Records for the task: Begin

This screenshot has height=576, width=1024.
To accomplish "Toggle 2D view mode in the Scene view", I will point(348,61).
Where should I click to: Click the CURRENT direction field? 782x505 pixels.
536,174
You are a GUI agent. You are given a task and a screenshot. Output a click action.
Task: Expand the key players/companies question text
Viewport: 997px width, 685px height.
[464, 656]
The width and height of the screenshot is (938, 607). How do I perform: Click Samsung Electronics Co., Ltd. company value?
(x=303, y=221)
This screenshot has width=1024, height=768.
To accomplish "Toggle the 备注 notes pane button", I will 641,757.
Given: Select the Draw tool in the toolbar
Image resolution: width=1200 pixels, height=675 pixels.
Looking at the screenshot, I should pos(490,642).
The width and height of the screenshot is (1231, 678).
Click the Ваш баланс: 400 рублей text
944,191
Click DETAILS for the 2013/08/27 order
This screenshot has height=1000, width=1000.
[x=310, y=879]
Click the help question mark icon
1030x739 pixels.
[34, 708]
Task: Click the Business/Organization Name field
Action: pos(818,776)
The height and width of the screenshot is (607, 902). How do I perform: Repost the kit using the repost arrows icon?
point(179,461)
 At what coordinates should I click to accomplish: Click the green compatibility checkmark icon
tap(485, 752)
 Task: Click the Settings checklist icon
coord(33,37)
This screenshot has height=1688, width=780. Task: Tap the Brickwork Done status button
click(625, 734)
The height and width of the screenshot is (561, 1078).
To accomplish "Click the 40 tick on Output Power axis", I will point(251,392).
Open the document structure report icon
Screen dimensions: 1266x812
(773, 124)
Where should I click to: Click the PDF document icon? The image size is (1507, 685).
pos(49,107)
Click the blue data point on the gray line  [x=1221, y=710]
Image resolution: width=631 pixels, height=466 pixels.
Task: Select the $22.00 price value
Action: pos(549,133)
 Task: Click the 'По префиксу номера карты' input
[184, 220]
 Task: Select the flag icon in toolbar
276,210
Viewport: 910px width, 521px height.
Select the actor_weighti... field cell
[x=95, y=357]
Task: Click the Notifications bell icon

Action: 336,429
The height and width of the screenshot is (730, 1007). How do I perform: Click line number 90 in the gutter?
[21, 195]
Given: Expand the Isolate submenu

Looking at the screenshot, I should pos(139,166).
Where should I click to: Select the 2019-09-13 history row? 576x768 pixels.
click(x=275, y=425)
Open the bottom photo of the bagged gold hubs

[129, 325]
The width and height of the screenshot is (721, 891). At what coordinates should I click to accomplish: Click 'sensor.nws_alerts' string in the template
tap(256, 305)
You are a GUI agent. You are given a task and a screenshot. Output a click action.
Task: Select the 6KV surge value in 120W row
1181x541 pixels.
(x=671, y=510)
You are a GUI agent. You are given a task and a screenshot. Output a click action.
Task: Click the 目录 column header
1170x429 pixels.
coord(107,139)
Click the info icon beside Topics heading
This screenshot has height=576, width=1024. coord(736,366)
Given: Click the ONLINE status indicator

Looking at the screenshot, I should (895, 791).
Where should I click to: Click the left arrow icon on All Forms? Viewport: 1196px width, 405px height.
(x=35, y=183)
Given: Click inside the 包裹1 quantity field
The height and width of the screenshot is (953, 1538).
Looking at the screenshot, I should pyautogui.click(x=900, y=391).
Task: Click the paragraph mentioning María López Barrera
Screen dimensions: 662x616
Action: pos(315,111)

Records for the task: End

### Task
The records above must be output exactly, in full.

### Output below
This screenshot has height=576, width=1024.
To accomplish "Toggle 2D view mode in the Scene view", I will point(348,61).
Where should I click to: Click the CURRENT direction field? 782x505 pixels.
536,174
You are a GUI agent. You are given a task and a screenshot. Output a click action.
Task: Expand the key players/companies question text
Viewport: 997px width, 685px height.
[464, 656]
The width and height of the screenshot is (938, 607). How do I perform: Click Samsung Electronics Co., Ltd. company value?
(x=303, y=221)
This screenshot has width=1024, height=768.
To accomplish "Toggle the 备注 notes pane button", I will 641,757.
Given: Select the Draw tool in the toolbar
Image resolution: width=1200 pixels, height=675 pixels.
Looking at the screenshot, I should pos(490,642).
The width and height of the screenshot is (1231, 678).
Click the Ваш баланс: 400 рублей text
944,191
Click DETAILS for the 2013/08/27 order
This screenshot has height=1000, width=1000.
[x=310, y=879]
Click the help question mark icon
1030x739 pixels.
[34, 708]
Task: Click the Business/Organization Name field
Action: pos(818,776)
The height and width of the screenshot is (607, 902). How do I perform: Repost the kit using the repost arrows icon?
point(179,461)
 At what coordinates should I click to accomplish: Click the green compatibility checkmark icon
tap(485, 752)
 Task: Click the Settings checklist icon
coord(33,37)
This screenshot has height=1688, width=780. Task: Tap the Brickwork Done status button
click(625, 734)
The height and width of the screenshot is (561, 1078).
To accomplish "Click the 40 tick on Output Power axis", I will point(251,392).
Open the document structure report icon
Screen dimensions: 1266x812
(773, 124)
Where should I click to: Click the PDF document icon? The image size is (1507, 685).
pos(49,107)
Click the blue data point on the gray line  [x=1221, y=710]
Image resolution: width=631 pixels, height=466 pixels.
Task: Select the $22.00 price value
Action: pos(549,133)
 Task: Click the 'По префиксу номера карты' input
[184, 220]
 Task: Select the flag icon in toolbar
276,210
Viewport: 910px width, 521px height.
Select the actor_weighti... field cell
[x=95, y=357]
Task: Click the Notifications bell icon

Action: 336,429
The height and width of the screenshot is (730, 1007). How do I perform: Click line number 90 in the gutter?
[21, 195]
Given: Expand the Isolate submenu

Looking at the screenshot, I should pos(139,166).
Where should I click to: Select the 2019-09-13 history row? 576x768 pixels.
click(x=275, y=425)
Open the bottom photo of the bagged gold hubs

[129, 325]
The width and height of the screenshot is (721, 891). At what coordinates should I click to accomplish: Click 'sensor.nws_alerts' string in the template
tap(256, 305)
You are a GUI agent. You are given a task and a screenshot. Output a click action.
Task: Select the 6KV surge value in 120W row
1181x541 pixels.
(x=671, y=510)
You are a GUI agent. You are given a task and a screenshot. Output a click action.
Task: Click the 目录 column header
1170x429 pixels.
coord(107,139)
Click the info icon beside Topics heading
This screenshot has height=576, width=1024. coord(736,366)
Given: Click the ONLINE status indicator

Looking at the screenshot, I should (895, 791).
Where should I click to: Click the left arrow icon on All Forms? Viewport: 1196px width, 405px height.
(x=35, y=183)
Given: Click inside the 包裹1 quantity field
The height and width of the screenshot is (953, 1538).
Looking at the screenshot, I should pyautogui.click(x=900, y=391).
Task: Click the paragraph mentioning María López Barrera
Screen dimensions: 662x616
Action: pos(315,111)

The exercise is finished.